Creatures in the news — winged, four-footed, cute or scary

Cicadas are always safe to have around 

https://www.epa.gov/safepestcontrol/cicadas The US EPA


@mtierney, not sure how those cicadas are going? Apparently New Orleans has found a way to deal with them:

https://www.bbc.com/news/world-us-canada-68861148 Truly…fascinating 

mtierney said:

https://www.nytimes.com/2024/04/04/science/cicada-emergence-invasion.html

Phew, looks like New Jersey is safe this time around!
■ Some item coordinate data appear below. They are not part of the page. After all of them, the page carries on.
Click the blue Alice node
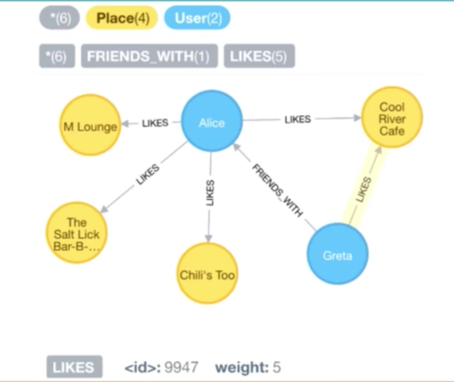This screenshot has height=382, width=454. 212,122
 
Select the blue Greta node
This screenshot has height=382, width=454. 338,255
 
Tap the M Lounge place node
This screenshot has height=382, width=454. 90,126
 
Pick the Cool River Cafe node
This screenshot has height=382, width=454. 392,118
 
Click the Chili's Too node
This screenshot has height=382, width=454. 207,274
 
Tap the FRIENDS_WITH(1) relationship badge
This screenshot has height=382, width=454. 149,56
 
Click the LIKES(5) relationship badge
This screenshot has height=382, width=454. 259,56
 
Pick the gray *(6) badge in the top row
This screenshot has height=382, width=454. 59,18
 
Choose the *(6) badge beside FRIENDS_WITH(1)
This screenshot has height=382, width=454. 57,56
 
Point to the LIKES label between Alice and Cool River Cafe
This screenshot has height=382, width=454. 297,119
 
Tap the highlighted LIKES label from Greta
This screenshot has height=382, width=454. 365,190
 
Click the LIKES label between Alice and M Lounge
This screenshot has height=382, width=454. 155,123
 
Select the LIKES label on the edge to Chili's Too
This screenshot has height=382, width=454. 210,193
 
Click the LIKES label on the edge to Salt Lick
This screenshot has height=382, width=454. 148,176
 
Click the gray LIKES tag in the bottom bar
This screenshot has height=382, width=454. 74,367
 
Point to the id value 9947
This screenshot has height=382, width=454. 181,368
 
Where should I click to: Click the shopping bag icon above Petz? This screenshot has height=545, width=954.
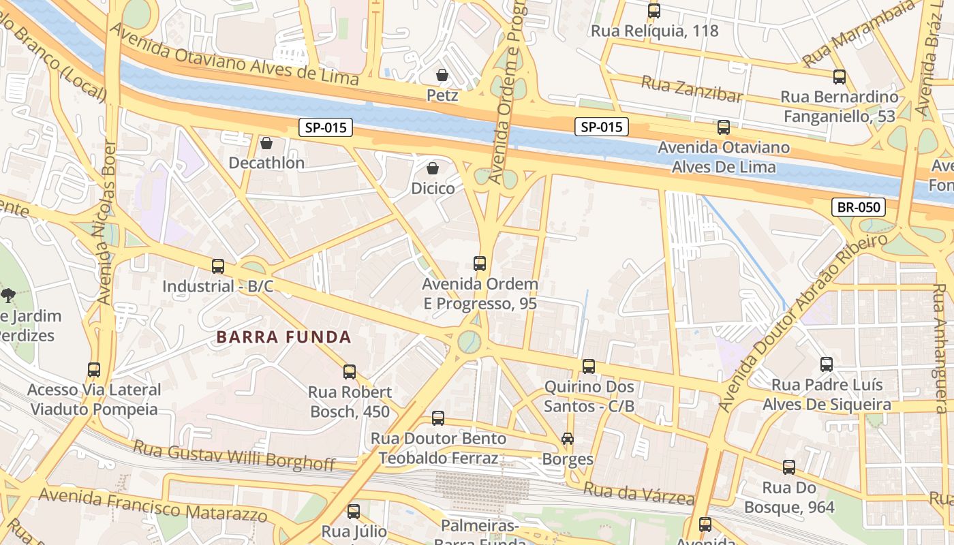[x=442, y=74]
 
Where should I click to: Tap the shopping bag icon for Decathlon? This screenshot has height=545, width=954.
[x=266, y=143]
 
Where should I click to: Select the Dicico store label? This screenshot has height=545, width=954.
[x=433, y=188]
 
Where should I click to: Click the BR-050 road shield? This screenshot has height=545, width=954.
[x=858, y=207]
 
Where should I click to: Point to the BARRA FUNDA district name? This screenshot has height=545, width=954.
[x=283, y=337]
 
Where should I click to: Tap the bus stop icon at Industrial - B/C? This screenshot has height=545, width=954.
[x=218, y=266]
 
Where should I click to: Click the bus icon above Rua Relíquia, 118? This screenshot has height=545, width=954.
[x=654, y=11]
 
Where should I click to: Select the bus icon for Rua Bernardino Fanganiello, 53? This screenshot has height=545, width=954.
[x=840, y=77]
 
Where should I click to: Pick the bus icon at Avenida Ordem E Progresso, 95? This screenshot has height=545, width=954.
[x=480, y=264]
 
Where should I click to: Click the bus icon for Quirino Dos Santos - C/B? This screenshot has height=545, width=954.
[x=589, y=367]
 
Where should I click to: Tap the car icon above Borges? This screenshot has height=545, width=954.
[x=567, y=439]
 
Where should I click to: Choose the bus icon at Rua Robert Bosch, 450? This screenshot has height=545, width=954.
[x=350, y=372]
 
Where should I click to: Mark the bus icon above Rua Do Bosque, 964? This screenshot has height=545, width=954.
[x=789, y=467]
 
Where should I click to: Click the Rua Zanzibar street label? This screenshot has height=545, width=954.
[x=692, y=89]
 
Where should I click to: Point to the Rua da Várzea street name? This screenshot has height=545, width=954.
[x=638, y=493]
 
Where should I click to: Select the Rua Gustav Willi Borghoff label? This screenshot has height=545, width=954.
[x=234, y=456]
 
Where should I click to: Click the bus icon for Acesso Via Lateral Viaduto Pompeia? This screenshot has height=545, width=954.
[x=94, y=370]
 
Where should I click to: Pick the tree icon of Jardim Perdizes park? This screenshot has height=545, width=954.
[x=8, y=295]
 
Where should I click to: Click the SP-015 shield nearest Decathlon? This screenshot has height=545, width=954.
[x=326, y=127]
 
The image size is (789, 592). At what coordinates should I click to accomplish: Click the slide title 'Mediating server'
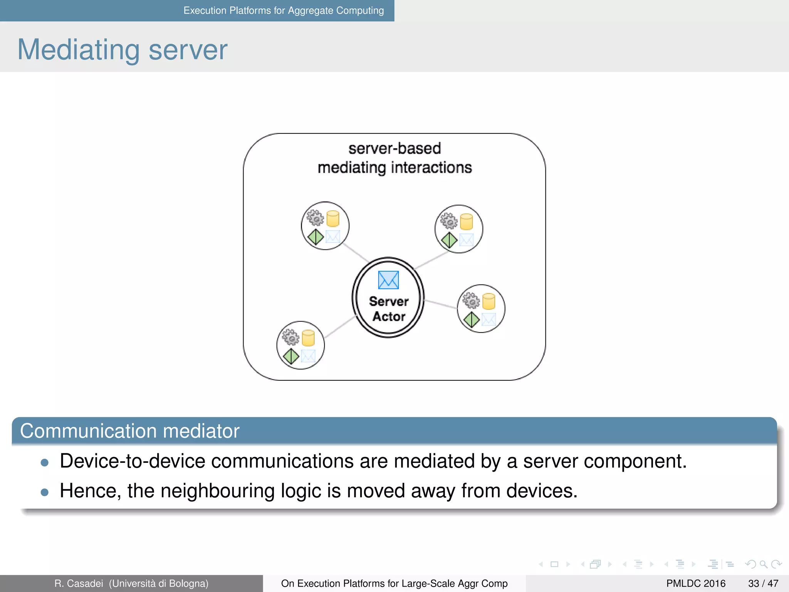pyautogui.click(x=123, y=50)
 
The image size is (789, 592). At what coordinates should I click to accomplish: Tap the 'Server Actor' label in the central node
pyautogui.click(x=389, y=309)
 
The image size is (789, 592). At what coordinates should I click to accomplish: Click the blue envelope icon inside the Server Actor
pyautogui.click(x=388, y=280)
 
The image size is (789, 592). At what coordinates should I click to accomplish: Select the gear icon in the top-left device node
pyautogui.click(x=316, y=218)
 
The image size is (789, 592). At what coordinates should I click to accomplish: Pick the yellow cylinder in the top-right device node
pyautogui.click(x=466, y=222)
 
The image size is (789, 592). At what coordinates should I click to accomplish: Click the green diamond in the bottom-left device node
pyautogui.click(x=291, y=356)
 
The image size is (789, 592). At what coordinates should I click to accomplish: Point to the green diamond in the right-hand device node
pyautogui.click(x=472, y=320)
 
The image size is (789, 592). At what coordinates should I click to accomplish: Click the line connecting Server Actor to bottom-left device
pyautogui.click(x=339, y=328)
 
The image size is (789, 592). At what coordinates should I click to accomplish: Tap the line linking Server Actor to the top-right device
pyautogui.click(x=431, y=261)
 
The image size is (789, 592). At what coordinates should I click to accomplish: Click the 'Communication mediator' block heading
pyautogui.click(x=130, y=431)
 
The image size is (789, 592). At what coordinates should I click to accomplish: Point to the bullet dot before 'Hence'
pyautogui.click(x=45, y=492)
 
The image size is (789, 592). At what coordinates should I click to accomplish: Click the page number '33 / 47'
pyautogui.click(x=763, y=584)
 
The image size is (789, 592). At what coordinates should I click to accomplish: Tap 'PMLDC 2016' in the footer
pyautogui.click(x=696, y=584)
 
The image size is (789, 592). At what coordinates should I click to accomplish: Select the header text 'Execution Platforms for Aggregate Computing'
pyautogui.click(x=284, y=10)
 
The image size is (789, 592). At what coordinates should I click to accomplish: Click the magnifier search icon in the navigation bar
pyautogui.click(x=763, y=564)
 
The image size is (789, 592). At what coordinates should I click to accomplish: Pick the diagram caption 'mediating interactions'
pyautogui.click(x=394, y=168)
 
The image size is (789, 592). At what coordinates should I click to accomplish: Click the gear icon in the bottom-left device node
pyautogui.click(x=291, y=337)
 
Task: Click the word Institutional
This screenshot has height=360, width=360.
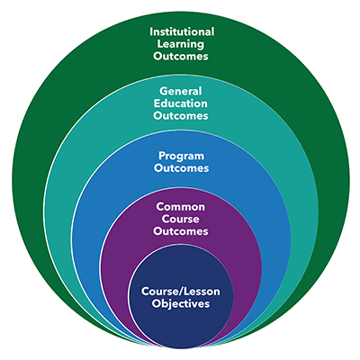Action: [x=182, y=32]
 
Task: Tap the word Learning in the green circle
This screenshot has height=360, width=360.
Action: [x=181, y=44]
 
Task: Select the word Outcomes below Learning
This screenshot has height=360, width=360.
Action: [x=181, y=56]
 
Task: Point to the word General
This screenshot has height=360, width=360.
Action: [x=181, y=91]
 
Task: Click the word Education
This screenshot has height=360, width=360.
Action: [x=181, y=104]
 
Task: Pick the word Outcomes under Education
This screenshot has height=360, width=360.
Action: [x=181, y=115]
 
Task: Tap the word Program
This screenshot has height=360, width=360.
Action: [x=181, y=157]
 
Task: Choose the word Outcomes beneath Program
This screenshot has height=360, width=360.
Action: [x=181, y=168]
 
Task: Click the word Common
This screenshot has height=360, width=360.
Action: [x=181, y=207]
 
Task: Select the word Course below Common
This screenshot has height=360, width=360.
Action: [x=181, y=219]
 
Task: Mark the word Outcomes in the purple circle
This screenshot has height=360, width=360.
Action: [x=181, y=231]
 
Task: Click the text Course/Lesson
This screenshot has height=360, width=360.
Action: [x=181, y=292]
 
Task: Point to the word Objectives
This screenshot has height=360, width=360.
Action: [x=181, y=303]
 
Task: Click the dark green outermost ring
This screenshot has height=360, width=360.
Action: [x=27, y=180]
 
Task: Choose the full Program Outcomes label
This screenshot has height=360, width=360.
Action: [x=181, y=162]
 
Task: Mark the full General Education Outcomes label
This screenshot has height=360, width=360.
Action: [x=181, y=104]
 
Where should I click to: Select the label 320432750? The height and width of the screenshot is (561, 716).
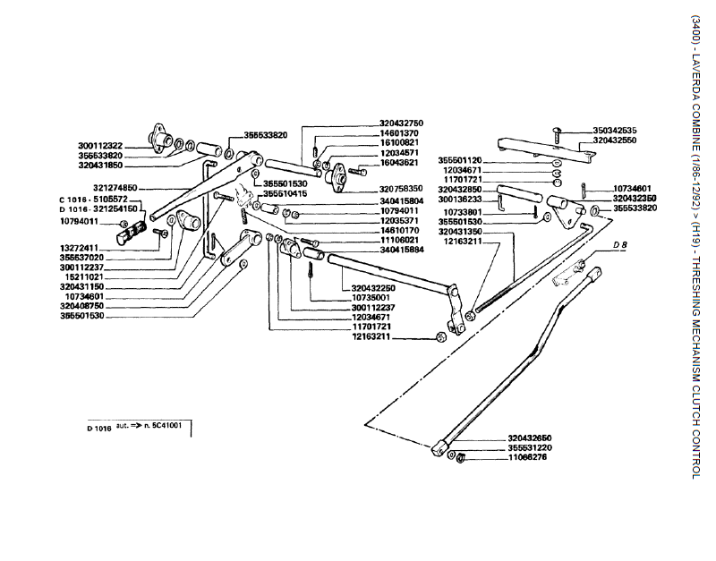click(401, 122)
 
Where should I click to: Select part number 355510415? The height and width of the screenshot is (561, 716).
click(286, 194)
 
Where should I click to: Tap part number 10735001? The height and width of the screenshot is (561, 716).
click(371, 297)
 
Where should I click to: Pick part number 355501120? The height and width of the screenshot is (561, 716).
click(460, 160)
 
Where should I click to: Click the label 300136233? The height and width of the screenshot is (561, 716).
click(460, 200)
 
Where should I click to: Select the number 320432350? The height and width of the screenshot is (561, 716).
click(635, 199)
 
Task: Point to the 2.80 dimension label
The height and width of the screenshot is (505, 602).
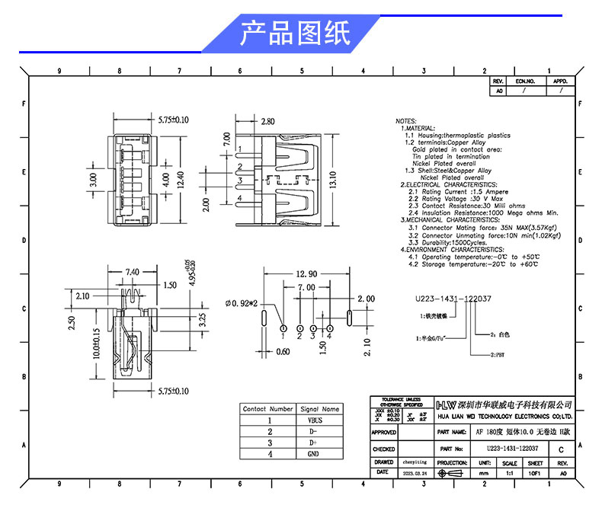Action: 267,121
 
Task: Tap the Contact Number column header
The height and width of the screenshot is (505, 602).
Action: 267,409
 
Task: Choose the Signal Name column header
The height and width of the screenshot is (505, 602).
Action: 320,409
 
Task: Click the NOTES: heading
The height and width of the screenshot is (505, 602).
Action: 405,122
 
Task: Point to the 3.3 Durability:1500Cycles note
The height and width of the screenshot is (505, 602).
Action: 448,243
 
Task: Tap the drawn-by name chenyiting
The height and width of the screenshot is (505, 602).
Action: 416,462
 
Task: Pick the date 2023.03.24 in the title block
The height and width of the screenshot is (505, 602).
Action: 416,472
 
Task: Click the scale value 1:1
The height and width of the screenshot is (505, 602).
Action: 509,472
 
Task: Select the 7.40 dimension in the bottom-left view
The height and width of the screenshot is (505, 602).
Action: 132,272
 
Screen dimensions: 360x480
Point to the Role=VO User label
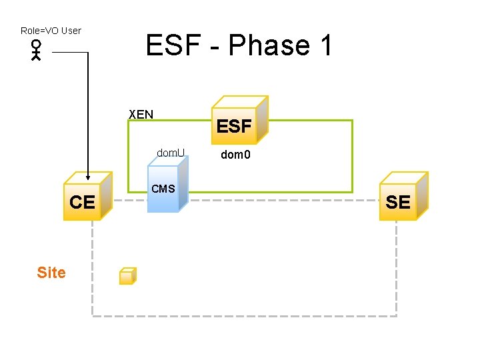click(51, 31)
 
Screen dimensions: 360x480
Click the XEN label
click(141, 114)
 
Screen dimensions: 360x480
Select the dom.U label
click(171, 153)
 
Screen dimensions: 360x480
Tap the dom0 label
click(236, 155)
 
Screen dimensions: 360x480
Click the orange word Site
click(51, 273)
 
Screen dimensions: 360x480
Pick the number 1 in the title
click(325, 46)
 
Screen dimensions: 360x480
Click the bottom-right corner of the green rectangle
click(352, 192)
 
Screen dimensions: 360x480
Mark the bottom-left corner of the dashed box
click(92, 315)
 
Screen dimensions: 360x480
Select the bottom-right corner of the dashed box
click(396, 315)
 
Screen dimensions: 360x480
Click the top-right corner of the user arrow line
click(88, 53)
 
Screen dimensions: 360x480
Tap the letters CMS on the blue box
click(163, 189)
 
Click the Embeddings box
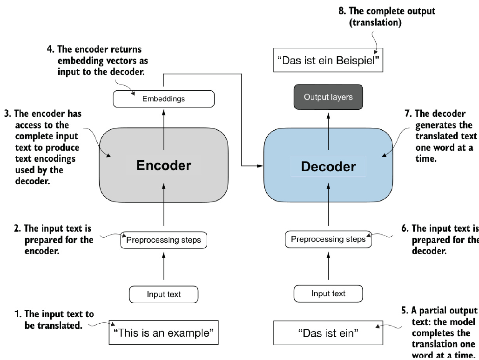click(x=163, y=99)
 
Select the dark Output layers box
click(x=328, y=97)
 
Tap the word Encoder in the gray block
click(x=163, y=166)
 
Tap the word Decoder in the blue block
click(x=328, y=167)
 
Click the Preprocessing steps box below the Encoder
click(x=163, y=240)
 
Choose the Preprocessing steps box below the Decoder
click(x=328, y=240)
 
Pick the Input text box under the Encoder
click(x=163, y=294)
Lovely tribute to a small dog….

Big Love for a Small Dog

I need Rudy, the runt of the litter, as much as he needs me.

By Mike Kerrigan

April 19, 2024 

Rudy PHOTO: FINN KERRIGAN

Rudy, my Cavalier King Charles Spaniel, is 13, or 95 dog years. I fear the Old Man, as he’s also affectionately known, won’t make it to his 14th birthday this September. The day he dies will be painful, for Rudy and I have a special bond.

When my family visited a Greenville, S.C., breeder in 2010, my wife and kids all had their eye on the same puppy: a lively darling with “best in show” written all over her. Believing my brood had an abundance of love to give, I had other plans.

I made the case for choosing the runt. While all his siblings snuggled close to their mother, one impossibly scrawny pup remained quietly on the periphery, the Charlie Brown Christmas tree of hounds. My family reluctantly backed the choice.

The pooch that instantly captured my heart reminded me of another undersized overachiever, the cinematic hero who on determination alone willed his way onto Notre Dame’s football team: Rudy. And so we named him that.

The past two years have been tough on Rudy. He is arthritic as well as completely deaf and blind, and he has to be watched whenever he goes outdoors. But true to his namesake, his heart is strong, with no sign of the mitral valve disease that often burdens his breed as it ages.

He barks after dusk, when he tends to become more disoriented, so our veterinarian suggested someone cuddle him every night before bedtime. The idea was that a familiar scent and touch would help reorient him. Happily, this ritual fell to me.

After dinner my ailing dog and I sit together. I play songs that remind me of him, hoping they won’t be impossible to enjoy when he’s gone. Sometimes it’s Neil Young’s “Old Man”; less often it’s the poignant “Feed Jake” by Pirates of the Mississippi. I hold Rudy close before taking him to bed.

Strangely, this routine has calmed me at least as much as it has Rudy, for our time together reminds me of something important: Whether life is long or short, all anyone possesses is the present, and all that matters is what is done in it. In that precious moment, the Old Man simply basks in love.

What a wonderful way to go through life—choosing to give and receive love, both acts of the will, in every moment. For me, what a triumphal reminder that the source and summit of the created universe is the perpetual presence not simply of something loving, but of Love itself.

Rudy needed me more when he was young, but as we both grow old, we need each other equally.

Mr. Kerrigan is an attorney in Charlotte, N.C.